§ **WHAT THE EXERCISE ASKS**: Please make an exact copy of the lines from the one holding "The image size is (1568, 629)." through the end of the data, both ends included, with no pictures.

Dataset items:

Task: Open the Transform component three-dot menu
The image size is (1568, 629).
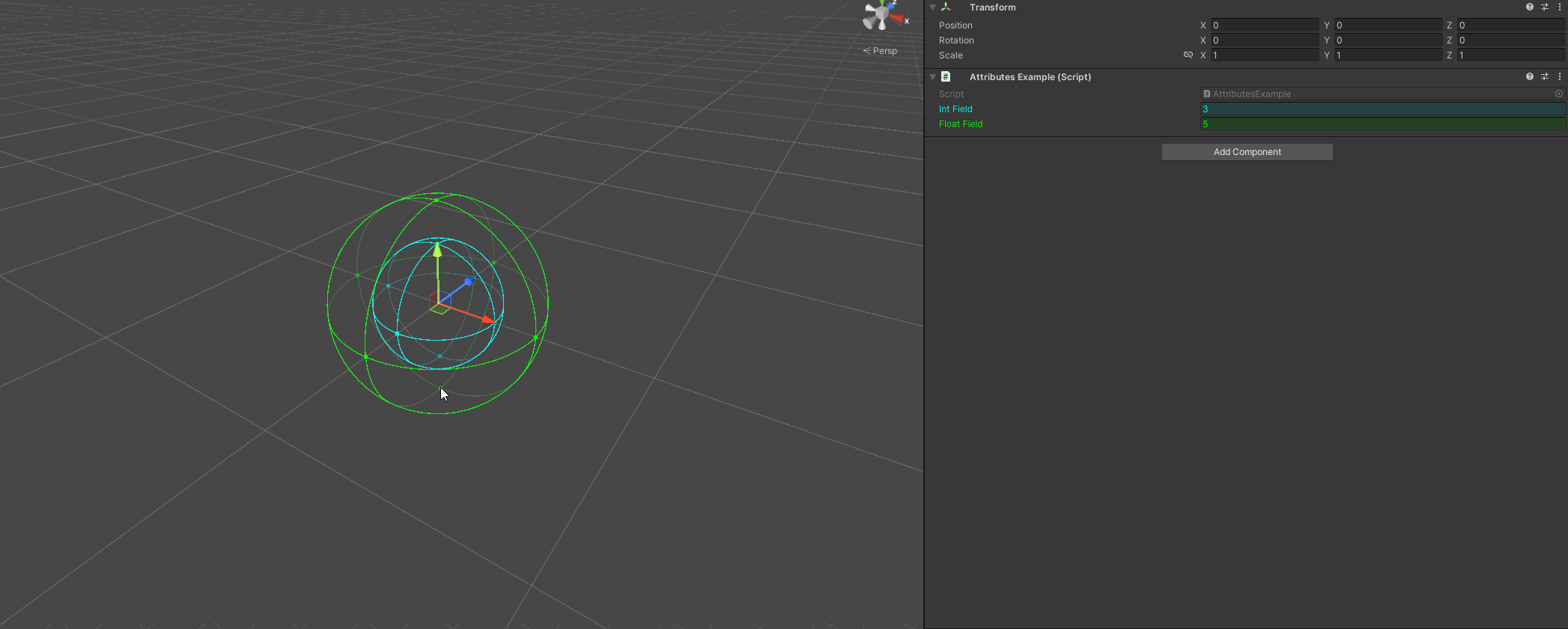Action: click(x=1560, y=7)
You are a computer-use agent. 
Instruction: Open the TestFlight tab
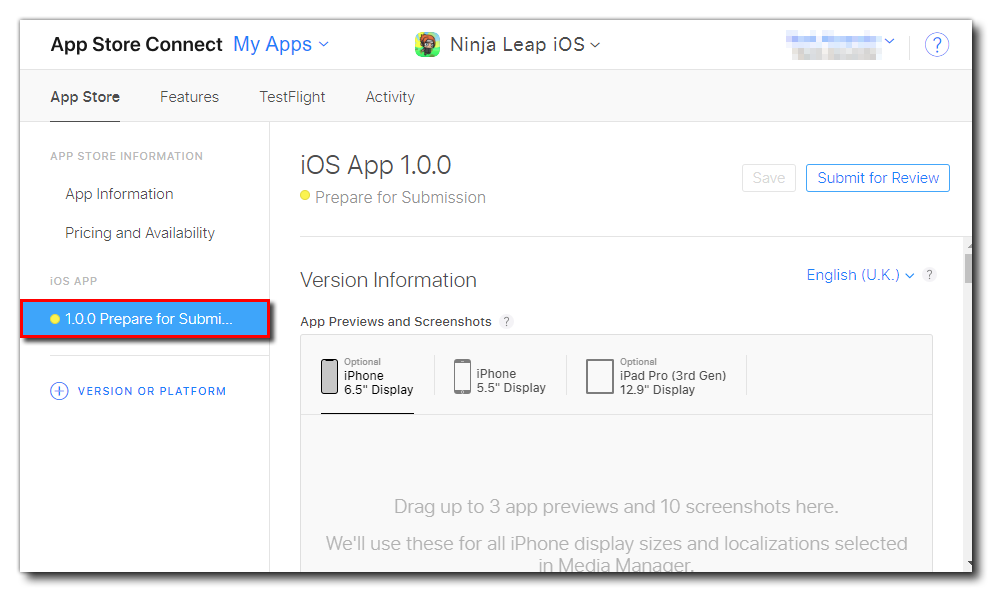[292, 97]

§ **ANSWER TO THIS EXERCISE**:
The image size is (1568, 629).
Action: click(x=1560, y=7)
You are a computer-use agent. 
Instruction: Open the TestFlight tab
[292, 97]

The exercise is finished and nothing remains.